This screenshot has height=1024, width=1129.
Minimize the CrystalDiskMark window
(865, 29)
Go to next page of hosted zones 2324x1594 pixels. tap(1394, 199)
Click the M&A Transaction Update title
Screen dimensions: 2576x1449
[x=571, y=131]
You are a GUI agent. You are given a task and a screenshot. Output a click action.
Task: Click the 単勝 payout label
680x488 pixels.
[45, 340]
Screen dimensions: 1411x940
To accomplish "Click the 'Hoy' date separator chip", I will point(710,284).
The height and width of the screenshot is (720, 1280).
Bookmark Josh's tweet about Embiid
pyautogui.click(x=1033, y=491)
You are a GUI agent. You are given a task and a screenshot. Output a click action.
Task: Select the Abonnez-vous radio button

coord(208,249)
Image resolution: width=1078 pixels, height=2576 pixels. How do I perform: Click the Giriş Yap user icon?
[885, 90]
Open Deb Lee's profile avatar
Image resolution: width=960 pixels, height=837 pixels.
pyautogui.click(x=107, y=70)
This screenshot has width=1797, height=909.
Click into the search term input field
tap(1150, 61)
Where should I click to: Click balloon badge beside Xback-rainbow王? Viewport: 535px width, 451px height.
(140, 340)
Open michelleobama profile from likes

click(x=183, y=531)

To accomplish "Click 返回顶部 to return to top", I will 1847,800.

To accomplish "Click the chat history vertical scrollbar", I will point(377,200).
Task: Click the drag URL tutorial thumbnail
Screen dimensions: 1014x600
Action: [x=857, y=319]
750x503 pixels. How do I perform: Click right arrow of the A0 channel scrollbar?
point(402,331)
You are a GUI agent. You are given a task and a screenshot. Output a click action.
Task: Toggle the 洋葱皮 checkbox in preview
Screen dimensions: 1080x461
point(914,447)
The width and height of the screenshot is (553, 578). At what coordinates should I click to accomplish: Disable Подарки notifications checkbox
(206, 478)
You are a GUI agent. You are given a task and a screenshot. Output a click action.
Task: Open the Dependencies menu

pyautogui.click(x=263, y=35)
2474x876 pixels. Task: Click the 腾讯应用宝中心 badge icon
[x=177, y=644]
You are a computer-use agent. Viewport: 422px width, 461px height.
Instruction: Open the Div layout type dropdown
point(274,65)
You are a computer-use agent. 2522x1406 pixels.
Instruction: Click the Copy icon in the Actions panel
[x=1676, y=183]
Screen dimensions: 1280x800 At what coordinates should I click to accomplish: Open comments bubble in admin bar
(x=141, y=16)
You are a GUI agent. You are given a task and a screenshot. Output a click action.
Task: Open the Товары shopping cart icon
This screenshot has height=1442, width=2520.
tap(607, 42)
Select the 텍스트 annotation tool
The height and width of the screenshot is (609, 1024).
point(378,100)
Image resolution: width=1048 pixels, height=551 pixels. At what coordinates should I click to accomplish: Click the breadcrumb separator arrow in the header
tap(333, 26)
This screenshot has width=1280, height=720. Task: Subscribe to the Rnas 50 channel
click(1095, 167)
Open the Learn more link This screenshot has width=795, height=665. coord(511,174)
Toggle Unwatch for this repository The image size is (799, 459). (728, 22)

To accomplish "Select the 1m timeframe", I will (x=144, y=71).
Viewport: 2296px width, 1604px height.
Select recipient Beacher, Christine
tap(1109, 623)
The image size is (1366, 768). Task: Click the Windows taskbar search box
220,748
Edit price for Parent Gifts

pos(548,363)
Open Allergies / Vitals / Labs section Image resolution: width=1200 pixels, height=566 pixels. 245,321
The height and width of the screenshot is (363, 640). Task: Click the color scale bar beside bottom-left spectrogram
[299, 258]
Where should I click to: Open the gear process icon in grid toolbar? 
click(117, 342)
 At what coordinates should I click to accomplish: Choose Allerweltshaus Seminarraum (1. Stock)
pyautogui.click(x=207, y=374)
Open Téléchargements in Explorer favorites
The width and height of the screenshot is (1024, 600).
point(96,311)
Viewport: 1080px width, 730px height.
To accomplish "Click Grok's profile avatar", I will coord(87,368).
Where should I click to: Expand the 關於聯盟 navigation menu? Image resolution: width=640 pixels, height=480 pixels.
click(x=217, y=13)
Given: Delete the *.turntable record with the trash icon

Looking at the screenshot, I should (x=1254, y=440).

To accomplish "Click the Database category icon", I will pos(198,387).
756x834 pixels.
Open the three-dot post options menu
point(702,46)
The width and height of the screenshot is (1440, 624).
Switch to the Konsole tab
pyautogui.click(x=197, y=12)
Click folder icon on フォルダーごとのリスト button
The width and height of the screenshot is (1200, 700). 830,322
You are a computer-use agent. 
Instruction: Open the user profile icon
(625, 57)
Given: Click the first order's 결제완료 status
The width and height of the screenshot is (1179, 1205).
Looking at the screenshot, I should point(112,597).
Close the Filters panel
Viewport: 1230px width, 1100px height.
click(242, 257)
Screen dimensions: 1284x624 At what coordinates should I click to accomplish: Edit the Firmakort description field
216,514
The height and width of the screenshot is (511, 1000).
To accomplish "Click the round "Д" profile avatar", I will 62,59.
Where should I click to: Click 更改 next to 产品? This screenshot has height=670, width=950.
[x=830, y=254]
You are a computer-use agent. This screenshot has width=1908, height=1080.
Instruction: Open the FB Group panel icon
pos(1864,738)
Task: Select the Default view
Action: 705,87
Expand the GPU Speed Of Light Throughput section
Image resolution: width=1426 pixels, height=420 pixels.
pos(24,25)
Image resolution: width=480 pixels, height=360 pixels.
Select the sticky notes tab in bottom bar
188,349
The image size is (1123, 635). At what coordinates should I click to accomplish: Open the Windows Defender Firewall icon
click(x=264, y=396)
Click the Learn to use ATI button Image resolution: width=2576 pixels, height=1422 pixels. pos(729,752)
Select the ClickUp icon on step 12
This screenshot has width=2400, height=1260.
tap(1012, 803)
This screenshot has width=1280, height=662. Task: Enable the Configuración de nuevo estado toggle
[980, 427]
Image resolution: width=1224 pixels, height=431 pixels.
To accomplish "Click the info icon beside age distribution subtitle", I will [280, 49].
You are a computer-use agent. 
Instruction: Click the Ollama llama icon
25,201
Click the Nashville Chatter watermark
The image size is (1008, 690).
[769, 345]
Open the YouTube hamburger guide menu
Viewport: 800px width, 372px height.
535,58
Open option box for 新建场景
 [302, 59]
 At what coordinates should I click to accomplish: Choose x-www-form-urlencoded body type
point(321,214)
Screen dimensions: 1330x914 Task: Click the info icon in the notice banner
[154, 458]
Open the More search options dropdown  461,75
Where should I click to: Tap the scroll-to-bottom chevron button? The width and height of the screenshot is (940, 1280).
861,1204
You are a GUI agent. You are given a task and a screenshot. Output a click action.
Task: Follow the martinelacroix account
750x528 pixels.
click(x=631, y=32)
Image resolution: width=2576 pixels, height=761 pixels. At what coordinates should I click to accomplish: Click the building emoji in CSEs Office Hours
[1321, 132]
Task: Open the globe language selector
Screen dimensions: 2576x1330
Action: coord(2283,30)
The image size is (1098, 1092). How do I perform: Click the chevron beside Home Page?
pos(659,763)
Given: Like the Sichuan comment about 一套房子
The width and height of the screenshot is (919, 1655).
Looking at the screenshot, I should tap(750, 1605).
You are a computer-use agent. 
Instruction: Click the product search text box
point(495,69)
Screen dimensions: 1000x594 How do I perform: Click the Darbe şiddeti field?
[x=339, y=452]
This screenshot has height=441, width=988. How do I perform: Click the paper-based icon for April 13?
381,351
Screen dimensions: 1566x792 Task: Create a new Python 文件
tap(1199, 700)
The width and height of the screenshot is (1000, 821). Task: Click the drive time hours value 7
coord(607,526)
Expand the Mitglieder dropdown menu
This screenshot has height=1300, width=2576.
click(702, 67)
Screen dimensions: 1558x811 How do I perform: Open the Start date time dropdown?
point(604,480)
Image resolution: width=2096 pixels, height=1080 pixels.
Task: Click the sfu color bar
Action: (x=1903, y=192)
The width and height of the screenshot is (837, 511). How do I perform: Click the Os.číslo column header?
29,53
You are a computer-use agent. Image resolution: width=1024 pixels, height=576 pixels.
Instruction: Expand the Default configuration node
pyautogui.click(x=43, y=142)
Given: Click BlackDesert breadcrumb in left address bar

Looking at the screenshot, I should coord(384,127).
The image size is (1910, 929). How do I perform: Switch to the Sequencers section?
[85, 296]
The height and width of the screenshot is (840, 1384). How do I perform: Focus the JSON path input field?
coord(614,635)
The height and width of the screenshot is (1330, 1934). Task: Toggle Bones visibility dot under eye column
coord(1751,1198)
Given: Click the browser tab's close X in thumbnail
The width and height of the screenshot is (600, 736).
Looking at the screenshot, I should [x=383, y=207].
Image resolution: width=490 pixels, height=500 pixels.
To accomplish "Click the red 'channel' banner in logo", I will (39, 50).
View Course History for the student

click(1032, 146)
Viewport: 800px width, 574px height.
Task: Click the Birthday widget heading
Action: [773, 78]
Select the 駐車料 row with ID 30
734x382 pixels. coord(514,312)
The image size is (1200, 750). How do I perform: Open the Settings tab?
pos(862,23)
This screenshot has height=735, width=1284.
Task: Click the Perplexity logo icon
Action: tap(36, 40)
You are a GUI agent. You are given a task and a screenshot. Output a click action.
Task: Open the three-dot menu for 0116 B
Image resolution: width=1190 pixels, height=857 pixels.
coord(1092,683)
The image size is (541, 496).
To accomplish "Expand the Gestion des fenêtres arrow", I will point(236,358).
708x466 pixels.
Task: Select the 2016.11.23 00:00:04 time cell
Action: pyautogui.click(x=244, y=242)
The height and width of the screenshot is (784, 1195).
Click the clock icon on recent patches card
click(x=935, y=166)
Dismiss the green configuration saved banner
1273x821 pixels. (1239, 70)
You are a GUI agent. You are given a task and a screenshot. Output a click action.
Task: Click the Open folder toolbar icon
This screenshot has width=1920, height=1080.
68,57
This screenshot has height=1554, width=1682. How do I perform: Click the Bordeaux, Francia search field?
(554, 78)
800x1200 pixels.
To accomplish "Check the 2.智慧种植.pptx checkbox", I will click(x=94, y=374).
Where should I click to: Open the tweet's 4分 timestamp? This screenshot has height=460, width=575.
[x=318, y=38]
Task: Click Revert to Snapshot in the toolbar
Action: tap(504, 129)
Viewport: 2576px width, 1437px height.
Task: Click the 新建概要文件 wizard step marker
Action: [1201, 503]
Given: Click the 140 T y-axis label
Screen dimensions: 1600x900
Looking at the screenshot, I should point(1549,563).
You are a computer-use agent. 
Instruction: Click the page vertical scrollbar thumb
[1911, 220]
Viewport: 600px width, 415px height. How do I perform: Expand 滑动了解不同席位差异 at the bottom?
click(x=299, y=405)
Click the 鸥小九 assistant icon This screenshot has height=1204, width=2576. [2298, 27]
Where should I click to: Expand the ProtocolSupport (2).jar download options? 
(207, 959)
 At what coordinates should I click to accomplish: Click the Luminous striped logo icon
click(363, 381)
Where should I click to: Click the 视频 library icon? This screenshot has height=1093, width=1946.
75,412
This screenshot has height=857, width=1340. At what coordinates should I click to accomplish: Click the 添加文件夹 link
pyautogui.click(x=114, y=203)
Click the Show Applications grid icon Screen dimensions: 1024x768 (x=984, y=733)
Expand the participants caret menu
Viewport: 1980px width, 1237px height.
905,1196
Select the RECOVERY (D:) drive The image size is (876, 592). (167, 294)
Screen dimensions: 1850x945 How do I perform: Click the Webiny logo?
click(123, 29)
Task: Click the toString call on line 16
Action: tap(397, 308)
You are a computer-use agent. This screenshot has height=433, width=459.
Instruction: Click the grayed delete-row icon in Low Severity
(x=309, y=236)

________________

AIM: Rewrite the listing from its first line through the line holding "coord(208,249)", both included, swapping "Bookmark" for "Like" and leaving everything else untouched.

TASK RESPONSE:
This screenshot has height=1024, width=1129.
Minimize the CrystalDiskMark window
(865, 29)
Go to next page of hosted zones 2324x1594 pixels. tap(1394, 199)
Click the M&A Transaction Update title
Screen dimensions: 2576x1449
[x=571, y=131]
You are a GUI agent. You are given a task and a screenshot. Output a click action.
Task: Click the 単勝 payout label
680x488 pixels.
[45, 340]
Screen dimensions: 1411x940
To accomplish "Click the 'Hoy' date separator chip", I will point(710,284).
The height and width of the screenshot is (720, 1280).
Like Josh's tweet about Embiid
pyautogui.click(x=1033, y=491)
You are a GUI agent. You are given a task and a screenshot. Output a click action.
Task: Select the Abonnez-vous radio button

coord(208,249)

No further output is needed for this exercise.